Aim of the task
Would you repeat the whole listing exactly, pictures excluded?

Data
· · · ·
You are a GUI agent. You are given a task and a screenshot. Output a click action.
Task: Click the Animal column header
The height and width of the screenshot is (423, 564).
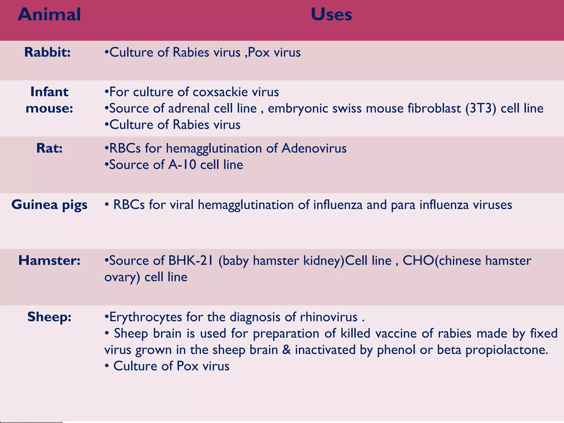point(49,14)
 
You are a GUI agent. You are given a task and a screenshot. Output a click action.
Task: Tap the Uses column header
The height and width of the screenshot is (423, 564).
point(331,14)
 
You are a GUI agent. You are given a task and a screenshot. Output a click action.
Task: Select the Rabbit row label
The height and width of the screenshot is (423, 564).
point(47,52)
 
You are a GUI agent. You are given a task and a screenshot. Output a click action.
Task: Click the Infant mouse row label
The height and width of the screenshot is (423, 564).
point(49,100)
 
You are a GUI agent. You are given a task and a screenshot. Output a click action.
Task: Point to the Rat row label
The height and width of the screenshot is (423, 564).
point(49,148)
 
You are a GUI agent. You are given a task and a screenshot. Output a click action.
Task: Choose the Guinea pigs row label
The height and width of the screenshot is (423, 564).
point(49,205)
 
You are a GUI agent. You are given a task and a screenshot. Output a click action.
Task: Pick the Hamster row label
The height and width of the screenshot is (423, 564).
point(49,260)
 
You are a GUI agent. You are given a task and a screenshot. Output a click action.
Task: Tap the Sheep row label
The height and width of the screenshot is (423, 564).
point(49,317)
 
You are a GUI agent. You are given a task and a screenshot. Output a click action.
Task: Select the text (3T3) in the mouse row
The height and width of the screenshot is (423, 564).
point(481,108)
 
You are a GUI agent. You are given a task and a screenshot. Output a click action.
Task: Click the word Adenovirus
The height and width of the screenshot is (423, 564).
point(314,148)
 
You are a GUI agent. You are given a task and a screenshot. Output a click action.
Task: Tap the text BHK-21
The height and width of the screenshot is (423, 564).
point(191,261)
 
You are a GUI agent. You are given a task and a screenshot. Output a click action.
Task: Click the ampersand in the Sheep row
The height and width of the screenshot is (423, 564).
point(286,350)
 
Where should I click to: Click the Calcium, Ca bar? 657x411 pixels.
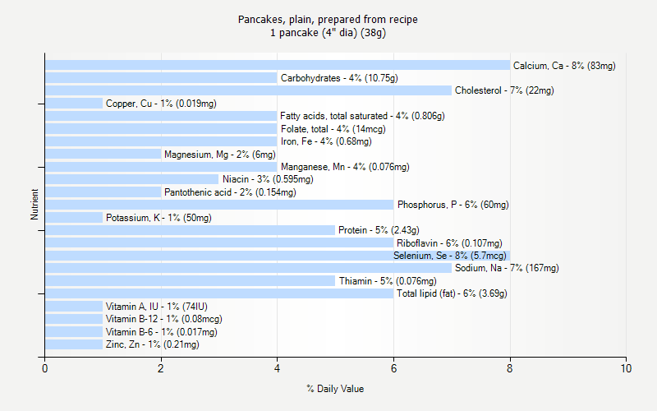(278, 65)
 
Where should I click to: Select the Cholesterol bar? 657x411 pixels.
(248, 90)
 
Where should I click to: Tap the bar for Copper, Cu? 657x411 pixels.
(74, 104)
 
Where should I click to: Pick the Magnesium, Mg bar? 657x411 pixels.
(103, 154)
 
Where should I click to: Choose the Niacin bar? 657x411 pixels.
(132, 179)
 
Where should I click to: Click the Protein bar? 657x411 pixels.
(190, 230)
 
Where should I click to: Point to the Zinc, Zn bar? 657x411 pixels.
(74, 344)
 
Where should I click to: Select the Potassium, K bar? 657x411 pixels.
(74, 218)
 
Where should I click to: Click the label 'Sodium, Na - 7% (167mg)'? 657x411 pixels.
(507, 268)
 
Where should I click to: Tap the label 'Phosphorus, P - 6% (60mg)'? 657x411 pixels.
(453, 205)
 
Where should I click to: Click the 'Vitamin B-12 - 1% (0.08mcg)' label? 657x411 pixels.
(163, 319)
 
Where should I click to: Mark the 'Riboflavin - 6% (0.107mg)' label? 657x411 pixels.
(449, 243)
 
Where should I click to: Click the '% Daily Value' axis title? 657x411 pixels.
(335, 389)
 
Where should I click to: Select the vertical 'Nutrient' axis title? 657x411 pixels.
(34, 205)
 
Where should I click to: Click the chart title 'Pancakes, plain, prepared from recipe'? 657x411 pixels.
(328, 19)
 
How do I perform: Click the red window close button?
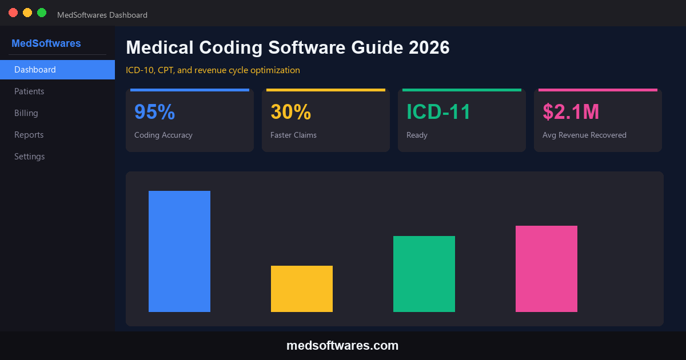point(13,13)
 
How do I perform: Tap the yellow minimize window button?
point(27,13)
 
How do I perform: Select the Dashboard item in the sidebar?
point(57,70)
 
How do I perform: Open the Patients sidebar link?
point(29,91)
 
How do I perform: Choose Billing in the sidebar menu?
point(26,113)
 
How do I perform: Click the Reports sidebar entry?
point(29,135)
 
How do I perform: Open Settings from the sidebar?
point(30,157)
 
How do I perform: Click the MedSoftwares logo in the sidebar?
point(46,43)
· · · ·
Final answer
You are a GUI agent. You are given a task and a screenshot. Output a click action.
Task: Click the Animal column header
The height and width of the screenshot is (423, 564).
point(49,14)
 
You are a GUI agent. You are given a task and a screenshot. Output a click action.
Task: Tap the Uses column header
The height and width of the screenshot is (423, 564).
point(331,14)
 
You are a GUI agent. You are given a task and a screenshot. Output a click action.
Task: Select the Rabbit row label
The height and width of the screenshot is (423, 564).
point(47,52)
 
You are a GUI agent. You are given a task and a screenshot. Output a click action.
Task: Click the Infant mouse row label
The height and width of the screenshot is (423, 564).
point(49,100)
 
You are a GUI agent. You are given a task and a screenshot. Output a click action.
Task: Point to the Rat row label
The height and width of the screenshot is (423, 564).
point(49,148)
 
You are a GUI agent. You are given a task and a screenshot. Output a click action.
Task: Choose the Guinea pigs row label
The height and width of the screenshot is (423, 564).
point(49,205)
 
You are a GUI agent. You are given a task and a screenshot. Output a click action.
Task: Pick the Hamster row label
The height and width of the screenshot is (423, 564).
point(49,260)
 
You are a GUI agent. You are given a task and a screenshot. Output a click action.
Task: Tap the Sheep row label
The height and width of the screenshot is (423, 564).
point(49,317)
 
You are a GUI agent. You are given a task and a screenshot. Output a click action.
Task: Select the text (3T3) in the mouse row
The height and width of the screenshot is (423, 564).
point(481,108)
 
You are a GUI agent. You are given a task and a screenshot. Output a click action.
Task: Click the word Adenovirus
The height and width of the screenshot is (423, 564).
point(314,148)
 
You are a GUI agent. You are given a task and a screenshot. Output a click action.
Task: Tap the text BHK-21
The height and width of the screenshot is (423, 564).
point(191,261)
 
You are a GUI agent. You are given a task and a screenshot. Output a click action.
Task: Click the ampersand in the Sheep row
The height and width of the screenshot is (423, 564).
point(286,350)
 
Where should I click to: Click the Calcium, Ca bar? 657x411 pixels.
(278, 65)
 
Where should I click to: Select the Cholesterol bar? 657x411 pixels.
(248, 90)
 
Where should I click to: Tap the bar for Copper, Cu? 657x411 pixels.
(74, 104)
 
Where should I click to: Pick the Magnesium, Mg bar? 657x411 pixels.
(103, 154)
 
Where should I click to: Choose the Niacin bar? 657x411 pixels.
(132, 179)
 
Where should I click to: Click the Protein bar? 657x411 pixels.
(190, 230)
 
Where should I click to: Point to the Zinc, Zn bar? 657x411 pixels.
(74, 344)
 
Where should I click to: Select the Potassium, K bar? 657x411 pixels.
(74, 218)
 
Where should I click to: Click the label 'Sodium, Na - 7% (167mg)'? 657x411 pixels.
(507, 268)
 
Where should I click to: Tap the label 'Phosphorus, P - 6% (60mg)'? 657x411 pixels.
(453, 205)
 
Where should I click to: Click the 'Vitamin B-12 - 1% (0.08mcg)' label? 657x411 pixels.
(163, 319)
 
Where should I click to: Mark the 'Riboflavin - 6% (0.107mg)' label? 657x411 pixels.
(449, 243)
 
Where should I click to: Click the '% Daily Value' axis title? 657x411 pixels.
(335, 389)
 
Where should I click to: Select the vertical 'Nutrient' axis title? 657x411 pixels.
(34, 205)
 
Where should I click to: Click the chart title 'Pancakes, plain, prepared from recipe'? 657x411 pixels.
(328, 19)
 
How do I perform: Click the red window close button?
point(13,13)
 
How do I perform: Tap the yellow minimize window button?
point(27,13)
 
How do I perform: Select the Dashboard item in the sidebar?
point(57,70)
 
How do I perform: Open the Patients sidebar link?
point(29,91)
 
How do I perform: Choose Billing in the sidebar menu?
point(26,113)
 
How do I perform: Click the Reports sidebar entry?
point(29,135)
 
How do I perform: Open Settings from the sidebar?
point(30,157)
 
How do I perform: Click the MedSoftwares logo in the sidebar?
point(46,43)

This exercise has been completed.